Importantly, Meta builds on its game-changing LLaMA models introduced in March, and its tradition of serving the open source community for over 15 years. That further leverages and accelerates developers ability to take Meta’s open source AI user interfaces and tools like React and Pytorch, which have become a huge tail-wind for open source AI developers worldwide.
And working details of the model this time won’t have to be leaked for intense developer activity to be accelerated around open source AI. LLaMA 2 comes with weights accessible, so new products and services can be built on top of the AI Tech stack. Meta will also distribute LLaMA 2 via cloud services beyond Microsoft Azure, via service like Amazon AWS, Hugging Face, and other AI software distribution hubs.
And importantly, further development of AI software and services on top of the models, can be done by smaller companies and businesses of all sizes worldwide. This leverages open source models and tools to accelerate the trend of AI eating software, and indeed, remakes what’s possible with AI software and hardware overall. Full speed ahead just got faster.
As we’ve discussed earlier, open source AI has been a strong enough force for engineers at Google and OpenAI/Microsoft to be concerned about from a competitive perspective, as aired in a Google engineer’s leaked memo a few months ago regarding ‘Google’ (and OpenAI’s ‘We have no Moat’). And even though the new head of Google’s global AI head Demis Hassabis says he is not worried, given Google’s AI strategy,
And today’s Meta announcements continue to build on Meta’s AI opportunities on top of the infrastructure tech stack with its Apps, Ads, and services, and of course itslatest Twitter competing Threads, with over a 100 million users.
Leveraging its massive daily Data, images, and video assets, in reinforcement learning loops, Meta is doing to have a huge say in where AI goes over the next three years and beyond. Meta is likely one of the largest customer already for Nvidia’s much in demand AI GPU chips in this AI Gold rush, for the foreseeable future.
All this makes Meta an AI Force to be reckoned with by all industry participants. With or without a cage match between Zuckerberg and Musk, and Elon’s plans for his own Foundation LLM AI company xAI.
And a counterforce to the Foundation LLMAI model strategies deployed by OpenAI/Microsoft, Google, Amazon and many others, who are counting on business models off the model leveraged by API and data and software services integrated into its core sets of models, in the cloud and at the Edge.
This last bit is particularly important since LLaMA 2 small enough to run on local devices closer to users, and not depend primarily on the cloud for reinforcement learning, inference and training loops.
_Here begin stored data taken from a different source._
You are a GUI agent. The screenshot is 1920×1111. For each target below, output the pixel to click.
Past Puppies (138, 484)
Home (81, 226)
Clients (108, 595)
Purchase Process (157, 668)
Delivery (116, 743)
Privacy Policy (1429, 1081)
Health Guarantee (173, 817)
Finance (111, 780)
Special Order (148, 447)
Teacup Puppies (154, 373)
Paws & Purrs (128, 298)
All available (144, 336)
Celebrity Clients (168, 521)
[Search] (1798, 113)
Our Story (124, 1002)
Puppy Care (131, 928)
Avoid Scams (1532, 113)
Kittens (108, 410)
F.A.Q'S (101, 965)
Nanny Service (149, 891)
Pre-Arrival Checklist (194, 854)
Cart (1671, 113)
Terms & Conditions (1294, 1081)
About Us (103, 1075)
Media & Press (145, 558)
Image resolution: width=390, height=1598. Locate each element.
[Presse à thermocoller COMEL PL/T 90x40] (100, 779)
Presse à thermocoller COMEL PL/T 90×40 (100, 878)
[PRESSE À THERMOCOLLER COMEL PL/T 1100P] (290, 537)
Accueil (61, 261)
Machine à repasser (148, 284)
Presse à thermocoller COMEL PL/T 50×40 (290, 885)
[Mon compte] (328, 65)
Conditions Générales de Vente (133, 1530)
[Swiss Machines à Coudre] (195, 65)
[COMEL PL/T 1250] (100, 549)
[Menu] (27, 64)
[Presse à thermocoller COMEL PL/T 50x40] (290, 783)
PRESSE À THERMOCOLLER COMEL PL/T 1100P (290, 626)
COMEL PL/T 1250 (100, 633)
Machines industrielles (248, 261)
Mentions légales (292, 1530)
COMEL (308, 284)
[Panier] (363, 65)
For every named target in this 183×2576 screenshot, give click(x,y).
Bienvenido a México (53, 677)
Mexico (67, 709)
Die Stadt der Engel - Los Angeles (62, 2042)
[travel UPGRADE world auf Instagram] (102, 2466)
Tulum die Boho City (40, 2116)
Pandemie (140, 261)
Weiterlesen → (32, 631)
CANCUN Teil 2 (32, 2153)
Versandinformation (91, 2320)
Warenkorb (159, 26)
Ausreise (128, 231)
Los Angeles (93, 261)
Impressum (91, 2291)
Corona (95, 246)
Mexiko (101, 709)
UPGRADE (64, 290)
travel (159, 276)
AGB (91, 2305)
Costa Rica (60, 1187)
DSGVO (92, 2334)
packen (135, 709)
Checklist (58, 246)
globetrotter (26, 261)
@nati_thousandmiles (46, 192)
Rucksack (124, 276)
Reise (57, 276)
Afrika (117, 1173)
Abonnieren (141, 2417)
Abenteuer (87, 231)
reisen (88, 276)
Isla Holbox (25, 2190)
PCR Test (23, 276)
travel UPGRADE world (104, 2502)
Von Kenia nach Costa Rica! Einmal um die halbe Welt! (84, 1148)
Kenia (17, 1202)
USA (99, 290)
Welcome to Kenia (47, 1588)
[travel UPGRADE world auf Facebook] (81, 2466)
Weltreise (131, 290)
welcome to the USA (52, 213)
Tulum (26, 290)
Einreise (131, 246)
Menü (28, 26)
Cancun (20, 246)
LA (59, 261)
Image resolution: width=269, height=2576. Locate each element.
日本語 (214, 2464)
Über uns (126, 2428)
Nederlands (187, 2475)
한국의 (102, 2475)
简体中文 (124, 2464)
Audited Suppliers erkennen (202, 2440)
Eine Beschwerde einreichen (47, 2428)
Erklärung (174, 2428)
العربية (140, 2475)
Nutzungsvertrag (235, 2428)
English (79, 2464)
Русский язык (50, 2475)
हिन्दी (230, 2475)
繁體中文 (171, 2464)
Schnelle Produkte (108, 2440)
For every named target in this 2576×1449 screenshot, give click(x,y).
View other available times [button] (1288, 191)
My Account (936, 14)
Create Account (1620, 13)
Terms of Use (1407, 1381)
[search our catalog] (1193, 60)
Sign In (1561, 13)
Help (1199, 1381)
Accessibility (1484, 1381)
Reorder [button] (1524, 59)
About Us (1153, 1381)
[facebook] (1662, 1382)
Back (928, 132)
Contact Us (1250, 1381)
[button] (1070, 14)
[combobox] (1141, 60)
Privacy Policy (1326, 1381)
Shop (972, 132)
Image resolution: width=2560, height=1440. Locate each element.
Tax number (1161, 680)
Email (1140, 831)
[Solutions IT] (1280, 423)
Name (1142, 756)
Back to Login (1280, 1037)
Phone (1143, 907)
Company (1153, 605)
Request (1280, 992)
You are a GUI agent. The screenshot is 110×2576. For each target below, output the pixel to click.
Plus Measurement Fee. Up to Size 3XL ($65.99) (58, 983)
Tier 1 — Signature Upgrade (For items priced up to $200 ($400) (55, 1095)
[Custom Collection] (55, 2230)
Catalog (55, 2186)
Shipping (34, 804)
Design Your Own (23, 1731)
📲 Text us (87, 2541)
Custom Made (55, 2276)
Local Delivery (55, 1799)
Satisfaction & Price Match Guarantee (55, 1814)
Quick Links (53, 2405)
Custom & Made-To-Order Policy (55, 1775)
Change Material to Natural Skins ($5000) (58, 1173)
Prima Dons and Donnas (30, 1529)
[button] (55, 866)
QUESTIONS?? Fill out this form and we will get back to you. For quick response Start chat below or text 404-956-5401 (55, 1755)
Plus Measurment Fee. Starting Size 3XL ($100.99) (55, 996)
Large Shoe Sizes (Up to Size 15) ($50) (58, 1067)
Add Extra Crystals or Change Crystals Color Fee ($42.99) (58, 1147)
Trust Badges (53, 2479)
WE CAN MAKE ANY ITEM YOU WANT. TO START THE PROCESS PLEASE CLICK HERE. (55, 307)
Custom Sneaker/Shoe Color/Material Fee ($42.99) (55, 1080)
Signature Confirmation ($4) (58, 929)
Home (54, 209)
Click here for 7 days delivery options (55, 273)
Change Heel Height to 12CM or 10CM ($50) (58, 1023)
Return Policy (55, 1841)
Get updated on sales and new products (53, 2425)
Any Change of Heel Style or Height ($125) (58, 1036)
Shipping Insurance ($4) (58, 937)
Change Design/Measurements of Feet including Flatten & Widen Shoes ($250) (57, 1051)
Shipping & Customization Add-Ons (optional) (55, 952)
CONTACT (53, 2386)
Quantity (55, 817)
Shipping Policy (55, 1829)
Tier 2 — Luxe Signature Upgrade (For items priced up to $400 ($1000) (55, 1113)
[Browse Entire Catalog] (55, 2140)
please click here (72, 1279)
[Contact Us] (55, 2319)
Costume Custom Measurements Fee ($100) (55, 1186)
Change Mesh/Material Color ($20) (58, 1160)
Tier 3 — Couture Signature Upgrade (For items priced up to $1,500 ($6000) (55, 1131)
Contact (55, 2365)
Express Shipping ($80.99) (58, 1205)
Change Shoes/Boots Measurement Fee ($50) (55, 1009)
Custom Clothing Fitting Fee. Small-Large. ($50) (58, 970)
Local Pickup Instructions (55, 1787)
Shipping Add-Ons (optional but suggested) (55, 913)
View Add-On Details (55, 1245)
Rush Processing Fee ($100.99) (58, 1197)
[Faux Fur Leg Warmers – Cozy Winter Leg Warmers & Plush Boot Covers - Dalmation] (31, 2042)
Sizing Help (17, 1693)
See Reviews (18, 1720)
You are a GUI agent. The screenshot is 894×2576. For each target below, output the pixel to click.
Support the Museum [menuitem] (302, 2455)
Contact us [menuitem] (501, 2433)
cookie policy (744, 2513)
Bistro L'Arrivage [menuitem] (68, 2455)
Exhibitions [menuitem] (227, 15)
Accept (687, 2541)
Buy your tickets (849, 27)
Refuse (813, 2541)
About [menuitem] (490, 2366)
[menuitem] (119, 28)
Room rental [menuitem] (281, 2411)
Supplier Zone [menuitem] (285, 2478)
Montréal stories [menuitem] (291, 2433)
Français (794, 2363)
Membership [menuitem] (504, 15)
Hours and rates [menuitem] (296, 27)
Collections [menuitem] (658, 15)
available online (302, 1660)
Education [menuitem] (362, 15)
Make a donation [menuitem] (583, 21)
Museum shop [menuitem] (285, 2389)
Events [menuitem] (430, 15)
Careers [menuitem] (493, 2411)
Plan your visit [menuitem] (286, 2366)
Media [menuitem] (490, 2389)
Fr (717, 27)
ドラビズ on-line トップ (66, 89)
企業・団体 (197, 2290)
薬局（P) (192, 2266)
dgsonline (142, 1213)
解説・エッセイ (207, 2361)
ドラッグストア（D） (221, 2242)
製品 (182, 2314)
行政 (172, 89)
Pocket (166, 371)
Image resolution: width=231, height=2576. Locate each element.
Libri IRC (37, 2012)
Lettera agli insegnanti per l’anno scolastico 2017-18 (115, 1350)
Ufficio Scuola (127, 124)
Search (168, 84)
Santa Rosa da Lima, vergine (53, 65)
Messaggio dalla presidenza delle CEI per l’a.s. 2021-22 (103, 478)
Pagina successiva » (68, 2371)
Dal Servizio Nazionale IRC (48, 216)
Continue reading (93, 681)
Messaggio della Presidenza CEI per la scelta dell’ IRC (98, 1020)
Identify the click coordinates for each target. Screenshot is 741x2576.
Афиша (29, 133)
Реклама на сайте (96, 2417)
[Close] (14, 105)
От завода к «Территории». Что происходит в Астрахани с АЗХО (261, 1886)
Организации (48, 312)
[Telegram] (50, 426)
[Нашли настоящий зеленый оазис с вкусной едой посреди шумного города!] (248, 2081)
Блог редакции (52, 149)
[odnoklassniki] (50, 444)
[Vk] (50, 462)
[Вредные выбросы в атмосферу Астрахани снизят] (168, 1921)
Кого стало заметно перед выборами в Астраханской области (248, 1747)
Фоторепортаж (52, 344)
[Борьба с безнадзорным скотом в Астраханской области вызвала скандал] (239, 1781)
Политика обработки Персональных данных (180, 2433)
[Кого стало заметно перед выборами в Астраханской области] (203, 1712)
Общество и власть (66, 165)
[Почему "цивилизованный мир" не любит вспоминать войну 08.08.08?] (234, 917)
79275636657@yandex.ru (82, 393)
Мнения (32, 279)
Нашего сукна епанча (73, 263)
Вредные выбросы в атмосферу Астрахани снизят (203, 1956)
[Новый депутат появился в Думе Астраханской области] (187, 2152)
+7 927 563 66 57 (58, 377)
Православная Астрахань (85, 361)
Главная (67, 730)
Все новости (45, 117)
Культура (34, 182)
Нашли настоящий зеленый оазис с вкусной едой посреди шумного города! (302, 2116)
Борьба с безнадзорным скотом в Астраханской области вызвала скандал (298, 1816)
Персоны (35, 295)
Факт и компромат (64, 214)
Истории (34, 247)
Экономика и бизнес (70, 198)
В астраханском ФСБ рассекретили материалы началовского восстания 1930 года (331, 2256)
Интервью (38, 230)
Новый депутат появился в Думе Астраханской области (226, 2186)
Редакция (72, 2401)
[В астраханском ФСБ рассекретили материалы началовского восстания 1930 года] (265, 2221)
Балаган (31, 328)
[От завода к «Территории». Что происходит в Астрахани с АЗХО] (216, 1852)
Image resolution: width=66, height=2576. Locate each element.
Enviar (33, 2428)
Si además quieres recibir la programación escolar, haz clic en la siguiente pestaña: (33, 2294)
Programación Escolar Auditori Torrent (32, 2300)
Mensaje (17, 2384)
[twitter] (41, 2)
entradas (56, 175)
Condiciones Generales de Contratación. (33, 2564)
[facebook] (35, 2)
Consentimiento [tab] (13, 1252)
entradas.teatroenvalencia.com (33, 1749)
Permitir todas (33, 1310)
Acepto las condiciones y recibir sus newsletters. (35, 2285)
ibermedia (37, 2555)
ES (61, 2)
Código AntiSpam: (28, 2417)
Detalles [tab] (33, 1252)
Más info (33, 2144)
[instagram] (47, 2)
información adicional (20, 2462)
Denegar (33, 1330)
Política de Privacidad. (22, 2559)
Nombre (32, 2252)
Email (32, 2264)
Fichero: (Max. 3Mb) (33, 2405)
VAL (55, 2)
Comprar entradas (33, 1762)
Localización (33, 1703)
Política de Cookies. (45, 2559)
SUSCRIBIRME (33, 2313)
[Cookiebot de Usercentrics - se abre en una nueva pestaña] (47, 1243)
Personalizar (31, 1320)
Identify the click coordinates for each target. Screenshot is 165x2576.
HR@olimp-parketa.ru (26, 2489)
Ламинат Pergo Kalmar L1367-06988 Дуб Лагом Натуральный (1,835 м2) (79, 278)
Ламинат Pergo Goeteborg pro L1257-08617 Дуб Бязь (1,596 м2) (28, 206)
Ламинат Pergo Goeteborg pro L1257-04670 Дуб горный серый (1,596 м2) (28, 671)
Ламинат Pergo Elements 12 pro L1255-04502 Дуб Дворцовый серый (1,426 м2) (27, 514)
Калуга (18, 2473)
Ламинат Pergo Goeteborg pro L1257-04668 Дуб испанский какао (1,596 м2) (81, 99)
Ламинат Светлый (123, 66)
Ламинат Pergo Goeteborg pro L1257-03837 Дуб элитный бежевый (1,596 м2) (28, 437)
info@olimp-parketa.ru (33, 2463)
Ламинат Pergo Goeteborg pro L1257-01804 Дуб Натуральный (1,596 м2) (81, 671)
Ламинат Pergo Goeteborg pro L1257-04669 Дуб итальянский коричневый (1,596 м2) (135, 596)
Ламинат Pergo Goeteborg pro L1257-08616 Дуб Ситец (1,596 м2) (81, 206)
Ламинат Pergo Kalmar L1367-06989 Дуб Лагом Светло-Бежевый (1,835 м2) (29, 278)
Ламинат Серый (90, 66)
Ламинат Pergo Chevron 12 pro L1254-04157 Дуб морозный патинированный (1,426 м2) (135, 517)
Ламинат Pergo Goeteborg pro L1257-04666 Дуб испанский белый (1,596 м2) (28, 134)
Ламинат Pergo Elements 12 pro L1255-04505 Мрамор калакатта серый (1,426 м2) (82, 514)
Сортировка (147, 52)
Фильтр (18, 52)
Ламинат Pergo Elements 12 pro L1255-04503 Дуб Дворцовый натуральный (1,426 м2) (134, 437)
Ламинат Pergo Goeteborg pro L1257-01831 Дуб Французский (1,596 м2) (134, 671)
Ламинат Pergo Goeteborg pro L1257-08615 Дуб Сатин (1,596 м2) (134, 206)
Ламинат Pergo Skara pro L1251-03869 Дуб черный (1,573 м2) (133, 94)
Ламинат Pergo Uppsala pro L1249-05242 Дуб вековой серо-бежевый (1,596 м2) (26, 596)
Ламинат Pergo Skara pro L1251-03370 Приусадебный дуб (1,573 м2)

In fact, Meta in its announcement highlighted that they’re working with Qualcomm to ensure LLaMA 2 can run natively on phones and other devices rather than being Cloud dependent.
One can see companies like Apple experimenting with LLM Ads in this direction on Apple Silicon in the hands of over 2 billion users using Macs, iPads and iPhones. With dozens of commercial open source LLM AI models on the smaller side available, Apple too has a lot of choices ahead. It’s not out of the question for OpenAI to potentially decide to open source their smaller parameter sized GPT3 and/or GPT 3.5 models for such applications via Partners. Counter-moves like that are possible vs what Meta is doing with OpenAI’s equity partner Microsoft.